¡Cuántas veces siendo pequeños nos han corregido diciendo que lo hacían por nuestro bien! En su momento no nos gustó que nos corrigieran, hasta pensábamos que las personas que lo hacían estaban en contra nuestra. Con el paso del tiempo y la experiencia acumulada nos hemos ido dando cuenta que tenían mucha razón y que nos aconsejaban por nuestro propio bien. ¡Cómo hemos agradecido lo que han hecho por nosotros y la paciencia que han tenido en nuestra educación y formación como personas!
Con el paso de los años nos hemos formado y hemos volado haciendo nuestra vida, forjándonos nuestro futuro. Hemos tomado nuestras propias decisiones, algunas más costosas que otras y tenemos nuestra forma de ver la vida, que se ha ido definiendo con las experiencias vividas. Tenemos nuestras propias ideas y criterios a la hora de juzgar. Y a muchos de nosotros no nos gusta que nos digan lo que tenemos que hacer ni que nos corrijan llamándonos la atención. Son muy importantes las formas y los modos con que nos dicen las cosas y también cuando nos toca a nosotros decirlas. Aceptar esta situación es un verdadero acto de humildad que nos ayuda a mejorar y a perfeccionarnos más cada día. En el Evangelio Jesús lo llama corrección fraterna.
«Si tu hermano peca contra ti, repréndelo estando los dos a solas. Si te hace caso, has salvado a hermano. Si no te hace caso, llama a otro o a otros dos, para que todo el asunto quede confirmado por boca de dos o tres testigos. Si no les hace caso, díselo a la comunidad y si no hace caso ni siquiera a la comunidad, considéralo como un pagano o un publicano» (Mt 18, 15-17).
Jesús nos muestra un camino para ayudarnos a crecer. Que se traduce en tres pasos: hablar primero personalmente, luego con otra persona o dos más si fuese necesario, y por último con la comunidad. Toda una declaración de intenciones para buscar siempre ayudar a la persona a darse cuenta de lo que ha hecho. Que por lo menos esté ahí nuestra intención para ayudar a liberarnos todos de la ira o del resentimiento, que no nos benefician en nada, sino que terminan llenando de amargura y dolor el corazón. La verdad que es triste que entre los creyentes nos llevemos mal.
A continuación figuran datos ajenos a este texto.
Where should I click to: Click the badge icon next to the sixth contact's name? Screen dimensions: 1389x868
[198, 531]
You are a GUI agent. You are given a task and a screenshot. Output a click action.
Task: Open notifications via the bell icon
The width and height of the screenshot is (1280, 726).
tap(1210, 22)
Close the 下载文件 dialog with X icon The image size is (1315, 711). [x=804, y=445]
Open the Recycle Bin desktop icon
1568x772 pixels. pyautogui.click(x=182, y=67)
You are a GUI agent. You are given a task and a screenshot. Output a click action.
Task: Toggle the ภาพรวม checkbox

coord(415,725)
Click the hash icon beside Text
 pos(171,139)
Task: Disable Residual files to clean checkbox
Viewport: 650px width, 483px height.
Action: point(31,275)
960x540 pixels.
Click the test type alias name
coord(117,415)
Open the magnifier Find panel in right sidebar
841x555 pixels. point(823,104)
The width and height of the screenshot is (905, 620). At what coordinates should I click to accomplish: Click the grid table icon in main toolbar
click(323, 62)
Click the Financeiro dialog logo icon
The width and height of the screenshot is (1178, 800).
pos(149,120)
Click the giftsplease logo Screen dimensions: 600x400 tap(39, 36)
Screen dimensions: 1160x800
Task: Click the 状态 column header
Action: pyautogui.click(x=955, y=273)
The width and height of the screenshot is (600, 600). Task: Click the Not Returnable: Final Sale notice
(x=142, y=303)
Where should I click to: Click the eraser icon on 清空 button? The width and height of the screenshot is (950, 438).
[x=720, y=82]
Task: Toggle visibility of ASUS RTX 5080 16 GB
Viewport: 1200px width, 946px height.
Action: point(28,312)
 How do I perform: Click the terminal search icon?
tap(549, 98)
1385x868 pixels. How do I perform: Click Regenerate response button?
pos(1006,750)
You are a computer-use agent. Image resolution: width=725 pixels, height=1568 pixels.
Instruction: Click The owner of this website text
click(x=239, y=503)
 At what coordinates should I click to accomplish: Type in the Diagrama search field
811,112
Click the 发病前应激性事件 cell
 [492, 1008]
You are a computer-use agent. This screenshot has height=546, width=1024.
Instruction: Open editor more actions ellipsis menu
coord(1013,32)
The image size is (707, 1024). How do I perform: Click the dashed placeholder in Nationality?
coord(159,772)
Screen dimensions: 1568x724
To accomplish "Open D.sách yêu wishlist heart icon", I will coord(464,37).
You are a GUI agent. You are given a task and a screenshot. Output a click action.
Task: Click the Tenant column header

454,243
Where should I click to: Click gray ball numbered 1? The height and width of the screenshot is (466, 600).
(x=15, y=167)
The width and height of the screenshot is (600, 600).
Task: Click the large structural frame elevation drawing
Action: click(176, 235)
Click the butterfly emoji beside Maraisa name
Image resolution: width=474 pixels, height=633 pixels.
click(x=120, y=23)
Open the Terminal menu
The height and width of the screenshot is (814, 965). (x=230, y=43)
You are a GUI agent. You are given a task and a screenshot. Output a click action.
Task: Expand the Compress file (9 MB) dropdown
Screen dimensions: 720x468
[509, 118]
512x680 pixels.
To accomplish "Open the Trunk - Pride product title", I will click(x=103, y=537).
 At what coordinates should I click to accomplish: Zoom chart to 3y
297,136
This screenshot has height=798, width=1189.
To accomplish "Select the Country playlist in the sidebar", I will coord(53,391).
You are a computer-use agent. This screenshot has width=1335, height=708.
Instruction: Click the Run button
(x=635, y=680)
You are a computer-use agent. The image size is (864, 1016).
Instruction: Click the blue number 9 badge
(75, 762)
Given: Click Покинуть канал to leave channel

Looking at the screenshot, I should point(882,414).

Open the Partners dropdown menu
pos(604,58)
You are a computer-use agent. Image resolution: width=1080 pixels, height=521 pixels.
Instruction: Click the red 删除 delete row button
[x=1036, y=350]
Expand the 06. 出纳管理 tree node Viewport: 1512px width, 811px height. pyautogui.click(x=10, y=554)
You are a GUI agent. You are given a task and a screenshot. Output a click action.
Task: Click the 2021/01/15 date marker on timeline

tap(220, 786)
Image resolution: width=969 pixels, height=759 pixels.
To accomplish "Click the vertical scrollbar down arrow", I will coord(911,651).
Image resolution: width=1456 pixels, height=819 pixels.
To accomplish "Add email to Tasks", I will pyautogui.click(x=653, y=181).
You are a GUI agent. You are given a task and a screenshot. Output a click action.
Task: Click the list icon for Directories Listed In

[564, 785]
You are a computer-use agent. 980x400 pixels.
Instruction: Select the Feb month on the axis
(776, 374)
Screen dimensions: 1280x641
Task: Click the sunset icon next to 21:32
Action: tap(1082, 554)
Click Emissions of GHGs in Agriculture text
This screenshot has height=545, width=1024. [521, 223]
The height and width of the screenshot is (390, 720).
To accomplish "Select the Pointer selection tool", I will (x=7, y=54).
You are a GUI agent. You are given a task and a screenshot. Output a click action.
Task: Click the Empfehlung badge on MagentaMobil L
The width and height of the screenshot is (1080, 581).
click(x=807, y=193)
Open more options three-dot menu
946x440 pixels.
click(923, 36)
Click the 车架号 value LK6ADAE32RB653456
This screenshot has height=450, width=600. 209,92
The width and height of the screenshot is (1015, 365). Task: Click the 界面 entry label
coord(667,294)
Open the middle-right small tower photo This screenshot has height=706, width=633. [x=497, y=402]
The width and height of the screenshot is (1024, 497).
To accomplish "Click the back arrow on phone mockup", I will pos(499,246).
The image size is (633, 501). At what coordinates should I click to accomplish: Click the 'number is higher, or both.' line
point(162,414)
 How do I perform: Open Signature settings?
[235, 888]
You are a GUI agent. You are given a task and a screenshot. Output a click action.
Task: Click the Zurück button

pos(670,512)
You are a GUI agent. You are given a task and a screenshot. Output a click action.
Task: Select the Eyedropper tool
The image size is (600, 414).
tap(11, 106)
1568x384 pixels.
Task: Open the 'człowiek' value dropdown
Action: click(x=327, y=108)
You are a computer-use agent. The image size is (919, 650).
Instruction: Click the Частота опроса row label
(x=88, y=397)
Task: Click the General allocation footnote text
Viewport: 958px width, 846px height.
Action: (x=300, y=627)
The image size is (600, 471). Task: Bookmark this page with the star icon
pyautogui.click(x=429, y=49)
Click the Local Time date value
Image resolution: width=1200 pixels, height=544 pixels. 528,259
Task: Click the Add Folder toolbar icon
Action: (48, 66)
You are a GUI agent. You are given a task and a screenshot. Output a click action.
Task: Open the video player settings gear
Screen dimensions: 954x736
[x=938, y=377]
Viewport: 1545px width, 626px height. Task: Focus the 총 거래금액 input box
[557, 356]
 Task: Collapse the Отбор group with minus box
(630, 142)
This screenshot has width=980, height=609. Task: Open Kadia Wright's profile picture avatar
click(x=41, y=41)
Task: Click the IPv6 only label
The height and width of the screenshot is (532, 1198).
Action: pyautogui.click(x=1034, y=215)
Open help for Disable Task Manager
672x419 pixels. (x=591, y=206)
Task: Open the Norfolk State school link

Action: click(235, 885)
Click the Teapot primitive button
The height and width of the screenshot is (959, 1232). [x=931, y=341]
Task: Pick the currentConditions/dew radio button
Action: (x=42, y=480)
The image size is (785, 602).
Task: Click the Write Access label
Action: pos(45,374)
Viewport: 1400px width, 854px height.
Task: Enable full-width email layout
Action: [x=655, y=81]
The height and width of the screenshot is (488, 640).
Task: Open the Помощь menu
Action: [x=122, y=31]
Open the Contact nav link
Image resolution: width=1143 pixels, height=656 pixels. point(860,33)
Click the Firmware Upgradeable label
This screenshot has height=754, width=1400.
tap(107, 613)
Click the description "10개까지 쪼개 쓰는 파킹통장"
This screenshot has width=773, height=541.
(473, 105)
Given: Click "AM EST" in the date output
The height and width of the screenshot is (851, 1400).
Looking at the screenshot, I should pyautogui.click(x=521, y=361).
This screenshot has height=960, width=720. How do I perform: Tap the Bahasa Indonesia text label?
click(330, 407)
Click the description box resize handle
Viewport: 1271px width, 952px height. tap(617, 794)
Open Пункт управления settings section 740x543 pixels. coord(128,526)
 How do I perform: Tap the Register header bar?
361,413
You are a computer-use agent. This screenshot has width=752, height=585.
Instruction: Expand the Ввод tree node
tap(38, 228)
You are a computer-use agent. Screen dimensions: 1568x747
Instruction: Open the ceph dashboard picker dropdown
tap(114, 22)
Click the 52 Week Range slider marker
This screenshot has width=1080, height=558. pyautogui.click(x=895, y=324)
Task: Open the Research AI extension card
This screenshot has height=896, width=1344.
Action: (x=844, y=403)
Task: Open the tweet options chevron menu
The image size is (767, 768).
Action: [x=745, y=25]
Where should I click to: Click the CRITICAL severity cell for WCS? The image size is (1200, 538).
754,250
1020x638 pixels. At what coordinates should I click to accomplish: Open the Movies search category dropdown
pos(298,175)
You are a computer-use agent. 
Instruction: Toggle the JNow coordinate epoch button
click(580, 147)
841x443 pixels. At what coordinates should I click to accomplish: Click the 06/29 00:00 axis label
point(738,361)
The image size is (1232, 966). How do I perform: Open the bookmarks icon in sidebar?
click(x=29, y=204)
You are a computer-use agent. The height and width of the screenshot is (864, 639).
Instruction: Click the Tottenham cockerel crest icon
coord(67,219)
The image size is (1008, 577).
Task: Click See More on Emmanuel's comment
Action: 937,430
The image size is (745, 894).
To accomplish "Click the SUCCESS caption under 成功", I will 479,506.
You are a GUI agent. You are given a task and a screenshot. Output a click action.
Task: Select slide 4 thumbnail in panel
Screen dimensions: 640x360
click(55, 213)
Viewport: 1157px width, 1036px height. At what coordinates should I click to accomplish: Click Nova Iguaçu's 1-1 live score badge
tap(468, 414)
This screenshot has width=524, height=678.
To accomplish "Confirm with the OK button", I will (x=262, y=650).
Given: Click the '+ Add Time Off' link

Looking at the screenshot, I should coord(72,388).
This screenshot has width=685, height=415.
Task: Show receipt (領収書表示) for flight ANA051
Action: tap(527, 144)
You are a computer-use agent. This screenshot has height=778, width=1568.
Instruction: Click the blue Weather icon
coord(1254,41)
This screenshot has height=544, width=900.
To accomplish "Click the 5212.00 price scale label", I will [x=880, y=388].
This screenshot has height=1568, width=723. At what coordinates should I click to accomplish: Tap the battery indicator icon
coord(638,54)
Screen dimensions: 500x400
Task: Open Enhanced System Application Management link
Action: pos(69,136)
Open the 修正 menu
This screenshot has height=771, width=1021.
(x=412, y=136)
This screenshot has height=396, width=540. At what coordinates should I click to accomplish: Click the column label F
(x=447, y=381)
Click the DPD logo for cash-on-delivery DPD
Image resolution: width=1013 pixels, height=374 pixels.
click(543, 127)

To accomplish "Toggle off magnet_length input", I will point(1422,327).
Entre muchos de los ámbitos a los que nos tiene que ayudar la vida de ascesis, es a mostrarnos siempre bien dispuestos a encontrarnos con quien o quienes nos podemos encontrar resentidos. Para ello es fundamental la humildad, la prudencia, la delicadeza, la ternura y el amor que debemos poner y transmitir para solucionar el conflicto. Debemos liberarnos de la ira o del resentimiento que podemos tener en nuestro interior, porque sino terminará quitándonos la paz, ahogando nuestra propia fe, pues no terminaremos de estar totalmente tranquilos y en paz si no somos capaces de superar este gran obstáculo.
Nuestro corazón, por muy fuerte que le creamos, termina endureciéndose, es muy vulnerable y sobre todo cuando el sentimiento de culpa aflora, aunque seamos los agraviados, porque habremos tenido una oportunidad para el diálogo, la aclaración y la reconciliación y la habremos dejado pasar. No dejes pasar por alto estas oportunidades. No dejes que el orgullo o la soberbia te puedan, harán que la herida se prolongue en el tiempo y el perdón no se dé en tu vida. La paz interior tiene un camino y es el de saber morir a ti mismo y pasar por la puerta estrecha (Mt 7, 13). Y si el otro no quiere, que al menos en ti esté el que hayas hecho todo lo que estaba en tu mano. A veces es difícil de poner en práctica pero la recompensa en infinita. Es por tu bien.